* **Assignment**:
Present exactly, and only, the lines running from the line that contains "Viewport: 1080px width, 479px height." through the end of the entries below.

* **Input material**:
● ● ● ● ● ● ●

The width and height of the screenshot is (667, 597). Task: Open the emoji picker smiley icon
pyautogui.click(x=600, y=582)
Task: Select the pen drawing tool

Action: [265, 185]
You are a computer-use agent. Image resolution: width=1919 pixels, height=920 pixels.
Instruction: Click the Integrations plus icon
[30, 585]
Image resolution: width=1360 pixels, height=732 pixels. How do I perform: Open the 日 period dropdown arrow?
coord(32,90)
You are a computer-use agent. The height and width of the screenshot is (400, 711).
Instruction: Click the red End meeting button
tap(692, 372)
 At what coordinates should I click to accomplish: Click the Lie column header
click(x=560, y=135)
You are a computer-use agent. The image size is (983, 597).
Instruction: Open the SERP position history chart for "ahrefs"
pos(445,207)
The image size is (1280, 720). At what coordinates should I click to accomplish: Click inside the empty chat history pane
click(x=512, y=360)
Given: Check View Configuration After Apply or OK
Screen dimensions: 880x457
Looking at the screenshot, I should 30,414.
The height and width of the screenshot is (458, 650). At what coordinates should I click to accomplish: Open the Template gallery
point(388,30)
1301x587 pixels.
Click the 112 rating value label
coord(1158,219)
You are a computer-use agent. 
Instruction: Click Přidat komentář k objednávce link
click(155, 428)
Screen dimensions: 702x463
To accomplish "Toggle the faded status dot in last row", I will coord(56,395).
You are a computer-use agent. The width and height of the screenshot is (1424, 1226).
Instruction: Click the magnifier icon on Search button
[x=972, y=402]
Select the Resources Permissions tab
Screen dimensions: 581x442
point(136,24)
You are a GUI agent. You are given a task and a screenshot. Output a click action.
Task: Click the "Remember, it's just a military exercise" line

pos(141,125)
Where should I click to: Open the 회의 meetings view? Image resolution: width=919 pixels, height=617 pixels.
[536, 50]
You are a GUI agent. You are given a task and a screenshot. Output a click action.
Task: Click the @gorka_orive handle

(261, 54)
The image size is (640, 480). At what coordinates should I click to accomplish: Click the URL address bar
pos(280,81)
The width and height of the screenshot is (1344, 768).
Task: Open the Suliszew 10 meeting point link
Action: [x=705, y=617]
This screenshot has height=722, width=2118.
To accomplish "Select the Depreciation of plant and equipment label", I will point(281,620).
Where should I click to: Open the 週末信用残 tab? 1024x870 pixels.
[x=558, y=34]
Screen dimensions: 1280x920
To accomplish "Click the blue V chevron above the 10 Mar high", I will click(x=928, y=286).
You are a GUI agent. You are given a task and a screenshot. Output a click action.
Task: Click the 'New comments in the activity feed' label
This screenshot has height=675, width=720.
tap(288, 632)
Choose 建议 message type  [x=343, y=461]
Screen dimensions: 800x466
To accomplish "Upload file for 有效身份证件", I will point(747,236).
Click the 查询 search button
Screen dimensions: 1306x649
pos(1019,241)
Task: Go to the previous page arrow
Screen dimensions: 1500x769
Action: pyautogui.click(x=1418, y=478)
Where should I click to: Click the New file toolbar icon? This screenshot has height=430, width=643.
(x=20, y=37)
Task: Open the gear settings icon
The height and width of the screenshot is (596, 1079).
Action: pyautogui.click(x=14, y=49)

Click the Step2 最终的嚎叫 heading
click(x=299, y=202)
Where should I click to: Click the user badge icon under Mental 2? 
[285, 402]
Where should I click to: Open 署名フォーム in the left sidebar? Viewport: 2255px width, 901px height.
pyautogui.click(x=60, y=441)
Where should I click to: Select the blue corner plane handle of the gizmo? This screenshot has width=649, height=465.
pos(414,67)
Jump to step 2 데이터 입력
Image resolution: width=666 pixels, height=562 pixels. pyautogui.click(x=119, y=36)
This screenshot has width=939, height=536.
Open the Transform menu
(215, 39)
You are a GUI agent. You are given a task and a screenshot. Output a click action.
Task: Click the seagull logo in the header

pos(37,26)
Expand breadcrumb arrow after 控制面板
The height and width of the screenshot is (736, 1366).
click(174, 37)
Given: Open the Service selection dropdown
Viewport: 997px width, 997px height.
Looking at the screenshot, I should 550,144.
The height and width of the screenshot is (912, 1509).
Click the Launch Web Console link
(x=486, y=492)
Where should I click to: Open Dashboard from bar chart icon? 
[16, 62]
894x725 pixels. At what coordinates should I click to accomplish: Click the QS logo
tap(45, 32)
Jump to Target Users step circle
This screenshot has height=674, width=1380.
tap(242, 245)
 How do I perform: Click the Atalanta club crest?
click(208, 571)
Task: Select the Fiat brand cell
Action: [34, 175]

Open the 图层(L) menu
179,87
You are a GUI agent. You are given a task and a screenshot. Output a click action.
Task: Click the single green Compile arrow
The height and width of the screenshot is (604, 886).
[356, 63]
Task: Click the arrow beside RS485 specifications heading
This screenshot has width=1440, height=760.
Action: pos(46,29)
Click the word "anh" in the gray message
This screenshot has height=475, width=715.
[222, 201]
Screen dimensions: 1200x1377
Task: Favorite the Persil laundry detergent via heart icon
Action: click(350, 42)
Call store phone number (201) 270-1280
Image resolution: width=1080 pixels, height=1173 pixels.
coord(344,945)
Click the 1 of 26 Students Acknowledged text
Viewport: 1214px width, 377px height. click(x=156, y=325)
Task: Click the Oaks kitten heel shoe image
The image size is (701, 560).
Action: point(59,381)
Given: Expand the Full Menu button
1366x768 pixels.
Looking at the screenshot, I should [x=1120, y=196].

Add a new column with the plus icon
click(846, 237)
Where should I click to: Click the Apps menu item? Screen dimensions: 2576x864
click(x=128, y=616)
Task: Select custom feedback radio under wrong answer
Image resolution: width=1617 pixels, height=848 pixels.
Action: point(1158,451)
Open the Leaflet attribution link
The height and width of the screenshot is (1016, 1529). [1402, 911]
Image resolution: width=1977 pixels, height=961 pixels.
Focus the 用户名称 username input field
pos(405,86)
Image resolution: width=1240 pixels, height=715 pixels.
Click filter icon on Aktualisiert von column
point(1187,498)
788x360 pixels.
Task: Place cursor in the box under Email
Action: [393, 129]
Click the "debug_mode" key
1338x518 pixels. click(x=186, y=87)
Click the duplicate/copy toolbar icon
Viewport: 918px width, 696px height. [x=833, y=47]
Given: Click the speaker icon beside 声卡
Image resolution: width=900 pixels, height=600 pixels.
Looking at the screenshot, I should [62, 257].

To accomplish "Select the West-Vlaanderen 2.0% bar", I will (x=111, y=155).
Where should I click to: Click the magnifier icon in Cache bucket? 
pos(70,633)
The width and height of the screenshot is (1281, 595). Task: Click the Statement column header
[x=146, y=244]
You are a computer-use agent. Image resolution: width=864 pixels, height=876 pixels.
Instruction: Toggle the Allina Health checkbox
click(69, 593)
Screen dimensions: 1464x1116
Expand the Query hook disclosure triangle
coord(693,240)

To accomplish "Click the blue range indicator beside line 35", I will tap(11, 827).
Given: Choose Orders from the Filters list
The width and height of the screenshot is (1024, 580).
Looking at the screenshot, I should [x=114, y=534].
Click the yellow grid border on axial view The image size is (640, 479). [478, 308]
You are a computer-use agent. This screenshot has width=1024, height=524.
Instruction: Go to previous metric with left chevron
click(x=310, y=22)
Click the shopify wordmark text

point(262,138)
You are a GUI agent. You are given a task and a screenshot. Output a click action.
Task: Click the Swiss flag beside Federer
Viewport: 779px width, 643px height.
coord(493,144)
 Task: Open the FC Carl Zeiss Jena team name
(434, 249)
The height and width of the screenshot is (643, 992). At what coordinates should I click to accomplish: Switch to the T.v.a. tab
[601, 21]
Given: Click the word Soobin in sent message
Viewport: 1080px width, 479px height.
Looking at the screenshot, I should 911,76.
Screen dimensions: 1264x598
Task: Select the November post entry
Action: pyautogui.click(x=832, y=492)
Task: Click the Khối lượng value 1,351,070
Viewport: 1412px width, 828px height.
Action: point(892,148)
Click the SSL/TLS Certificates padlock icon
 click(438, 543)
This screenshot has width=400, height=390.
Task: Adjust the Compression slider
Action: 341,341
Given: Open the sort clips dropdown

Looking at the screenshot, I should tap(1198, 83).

● ● ● ● ● ● ●

* **Answer to the problem**:
Viewport: 1080px width, 479px height.
Looking at the screenshot, I should 911,76.
Screen dimensions: 1264x598
Task: Select the November post entry
Action: pyautogui.click(x=832, y=492)
Task: Click the Khối lượng value 1,351,070
Viewport: 1412px width, 828px height.
Action: point(892,148)
Click the SSL/TLS Certificates padlock icon
 click(438, 543)
This screenshot has width=400, height=390.
Task: Adjust the Compression slider
Action: 341,341
Given: Open the sort clips dropdown

Looking at the screenshot, I should tap(1198, 83).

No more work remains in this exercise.